• _TASK DESCRIPTION_: Reproduce every line of the data below verbatim, without alteration.

::::

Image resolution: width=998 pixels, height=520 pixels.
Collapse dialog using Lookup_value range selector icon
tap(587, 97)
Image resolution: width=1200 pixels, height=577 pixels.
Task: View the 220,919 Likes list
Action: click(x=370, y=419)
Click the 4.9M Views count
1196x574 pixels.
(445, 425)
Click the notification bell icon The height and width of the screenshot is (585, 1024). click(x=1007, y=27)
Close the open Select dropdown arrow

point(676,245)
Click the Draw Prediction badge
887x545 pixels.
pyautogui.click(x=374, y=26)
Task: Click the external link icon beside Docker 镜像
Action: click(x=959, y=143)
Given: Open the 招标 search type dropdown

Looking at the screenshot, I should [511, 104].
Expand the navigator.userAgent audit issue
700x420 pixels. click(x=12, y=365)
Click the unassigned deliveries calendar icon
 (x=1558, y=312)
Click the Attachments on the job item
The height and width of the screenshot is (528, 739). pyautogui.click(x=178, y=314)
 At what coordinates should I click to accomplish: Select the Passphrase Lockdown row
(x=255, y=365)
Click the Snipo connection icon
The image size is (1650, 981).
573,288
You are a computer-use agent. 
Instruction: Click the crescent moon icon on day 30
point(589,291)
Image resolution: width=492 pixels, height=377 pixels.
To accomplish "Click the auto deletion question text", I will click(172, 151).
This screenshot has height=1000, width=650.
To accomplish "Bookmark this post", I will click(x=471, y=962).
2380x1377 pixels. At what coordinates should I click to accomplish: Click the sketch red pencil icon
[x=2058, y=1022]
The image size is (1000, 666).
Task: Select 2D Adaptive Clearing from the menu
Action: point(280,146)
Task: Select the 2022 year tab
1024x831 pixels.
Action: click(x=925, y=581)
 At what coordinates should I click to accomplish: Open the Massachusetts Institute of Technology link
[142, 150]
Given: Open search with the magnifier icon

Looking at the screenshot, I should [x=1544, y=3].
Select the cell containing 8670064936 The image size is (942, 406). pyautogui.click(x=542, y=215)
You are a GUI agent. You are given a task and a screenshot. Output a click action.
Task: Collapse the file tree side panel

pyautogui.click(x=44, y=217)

::::

• _ANSWER FOR THE TASK_:
Image resolution: width=998 pixels, height=520 pixels.
Collapse dialog using Lookup_value range selector icon
tap(587, 97)
Image resolution: width=1200 pixels, height=577 pixels.
Task: View the 220,919 Likes list
Action: click(x=370, y=419)
Click the 4.9M Views count
1196x574 pixels.
(445, 425)
Click the notification bell icon The height and width of the screenshot is (585, 1024). click(x=1007, y=27)
Close the open Select dropdown arrow

point(676,245)
Click the Draw Prediction badge
887x545 pixels.
pyautogui.click(x=374, y=26)
Task: Click the external link icon beside Docker 镜像
Action: click(x=959, y=143)
Given: Open the 招标 search type dropdown

Looking at the screenshot, I should [511, 104].
Expand the navigator.userAgent audit issue
700x420 pixels. click(x=12, y=365)
Click the unassigned deliveries calendar icon
 (x=1558, y=312)
Click the Attachments on the job item
The height and width of the screenshot is (528, 739). pyautogui.click(x=178, y=314)
 At what coordinates should I click to accomplish: Select the Passphrase Lockdown row
(x=255, y=365)
Click the Snipo connection icon
The image size is (1650, 981).
573,288
You are a computer-use agent. 
Instruction: Click the crescent moon icon on day 30
point(589,291)
Image resolution: width=492 pixels, height=377 pixels.
To accomplish "Click the auto deletion question text", I will click(172, 151).
This screenshot has height=1000, width=650.
To accomplish "Bookmark this post", I will click(x=471, y=962).
2380x1377 pixels. At what coordinates should I click to accomplish: Click the sketch red pencil icon
[x=2058, y=1022]
The image size is (1000, 666).
Task: Select 2D Adaptive Clearing from the menu
Action: point(280,146)
Task: Select the 2022 year tab
1024x831 pixels.
Action: click(x=925, y=581)
 At what coordinates should I click to accomplish: Open the Massachusetts Institute of Technology link
[142, 150]
Given: Open search with the magnifier icon

Looking at the screenshot, I should [x=1544, y=3].
Select the cell containing 8670064936 The image size is (942, 406). pyautogui.click(x=542, y=215)
You are a GUI agent. You are given a task and a screenshot. Output a click action.
Task: Collapse the file tree side panel

pyautogui.click(x=44, y=217)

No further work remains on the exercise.